== Data for review ==
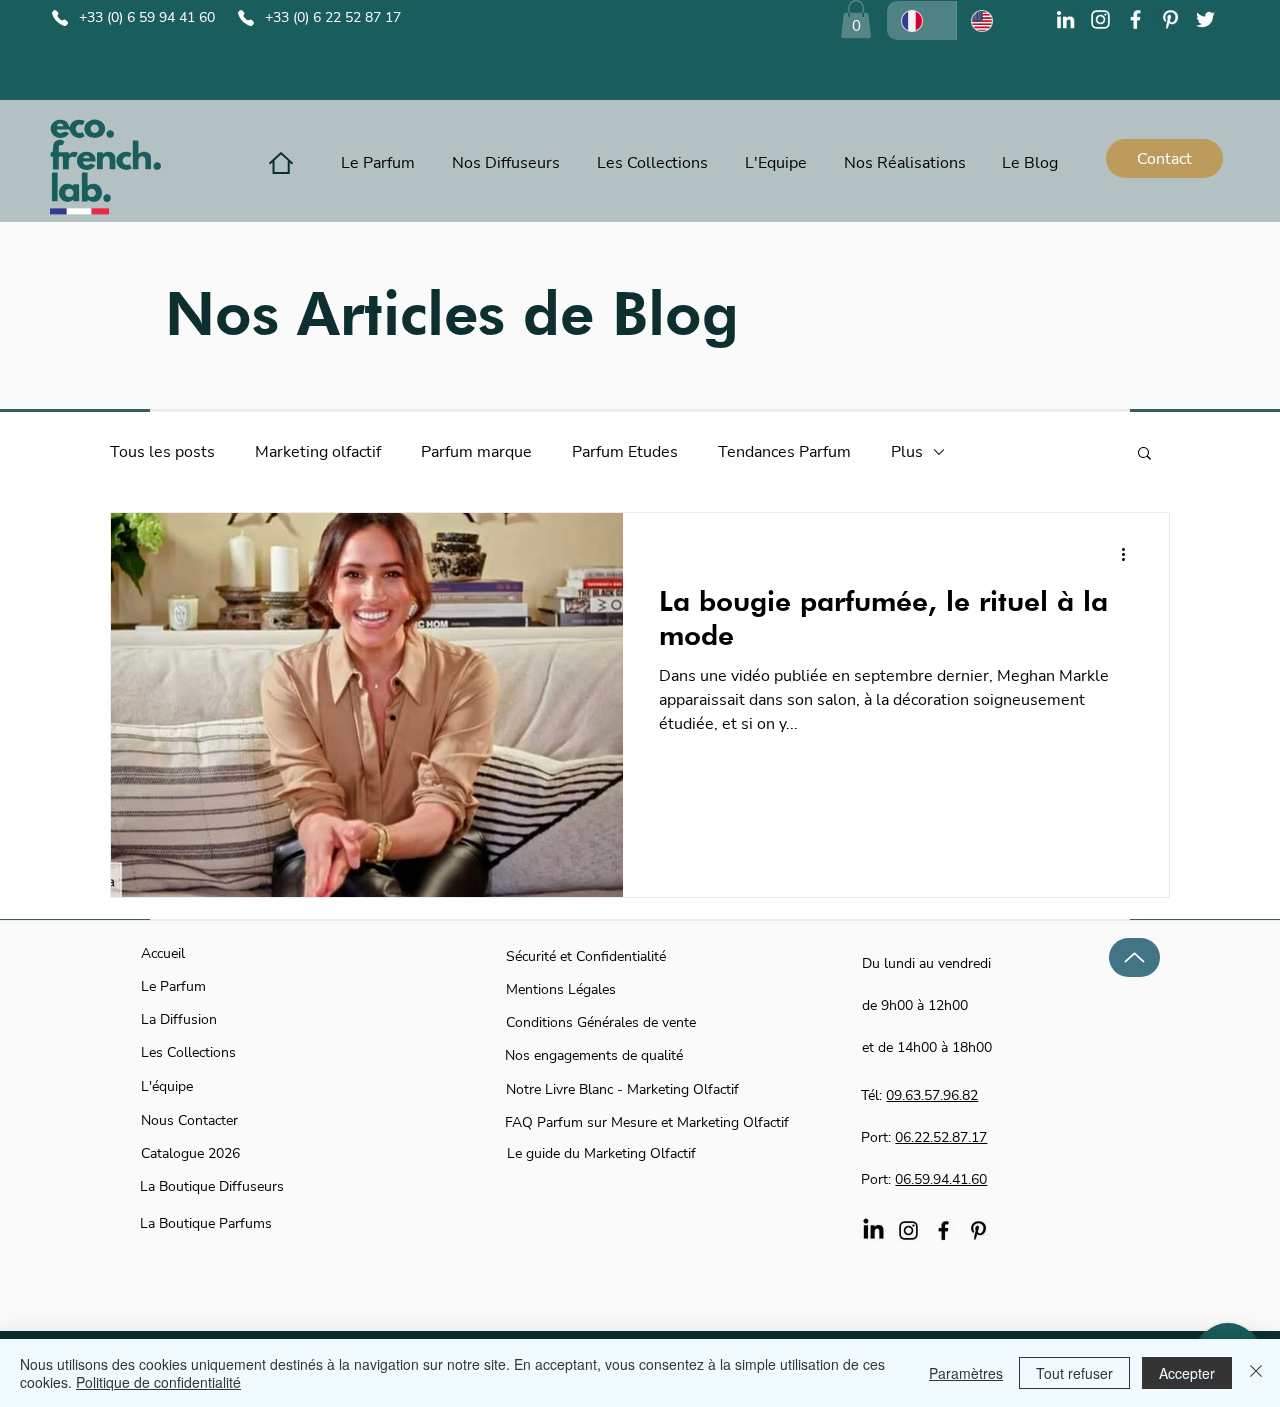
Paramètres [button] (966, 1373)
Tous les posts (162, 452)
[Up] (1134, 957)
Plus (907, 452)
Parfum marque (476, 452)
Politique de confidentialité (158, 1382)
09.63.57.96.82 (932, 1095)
...
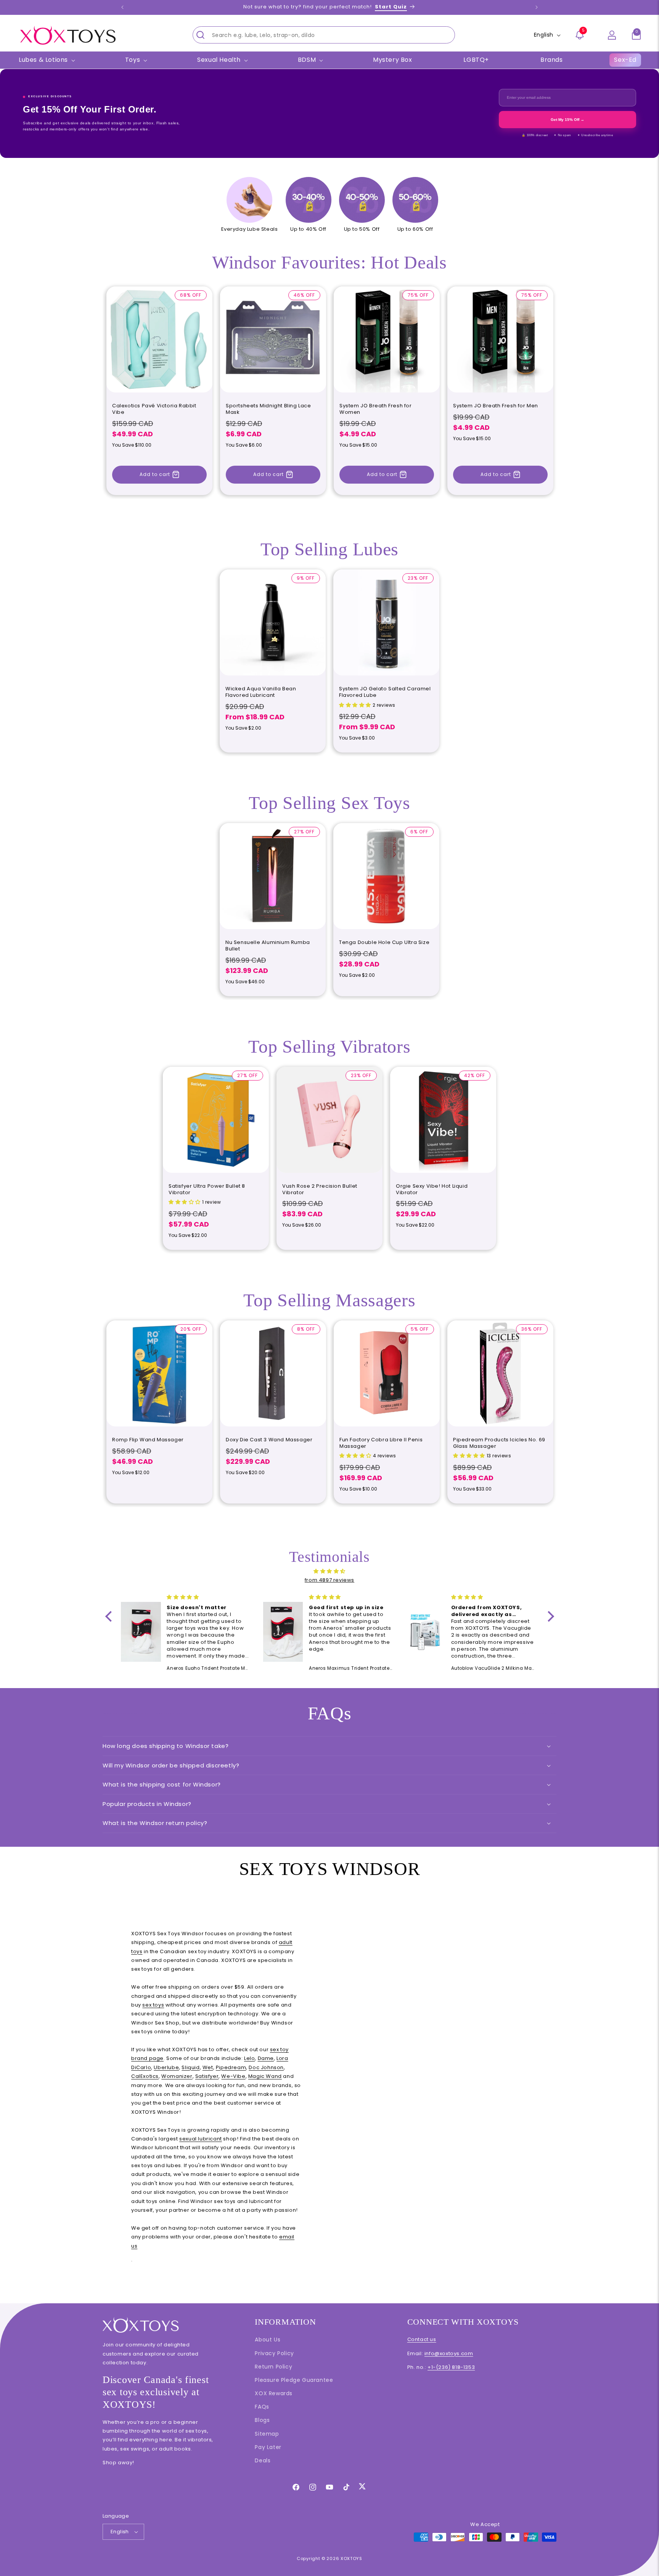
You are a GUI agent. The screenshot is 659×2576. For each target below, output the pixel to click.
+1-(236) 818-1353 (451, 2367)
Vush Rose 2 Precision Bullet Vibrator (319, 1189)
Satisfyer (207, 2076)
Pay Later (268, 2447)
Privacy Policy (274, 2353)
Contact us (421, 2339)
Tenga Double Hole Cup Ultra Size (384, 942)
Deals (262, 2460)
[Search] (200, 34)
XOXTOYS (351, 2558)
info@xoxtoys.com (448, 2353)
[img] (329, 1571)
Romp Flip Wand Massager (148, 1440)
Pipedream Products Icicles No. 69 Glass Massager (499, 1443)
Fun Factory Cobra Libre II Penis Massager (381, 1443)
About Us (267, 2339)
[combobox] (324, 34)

== Directions for this task ==
Check every line of the listing for the string "Massager" and report how many lines have it, as a number alone.

== Expected output ==
3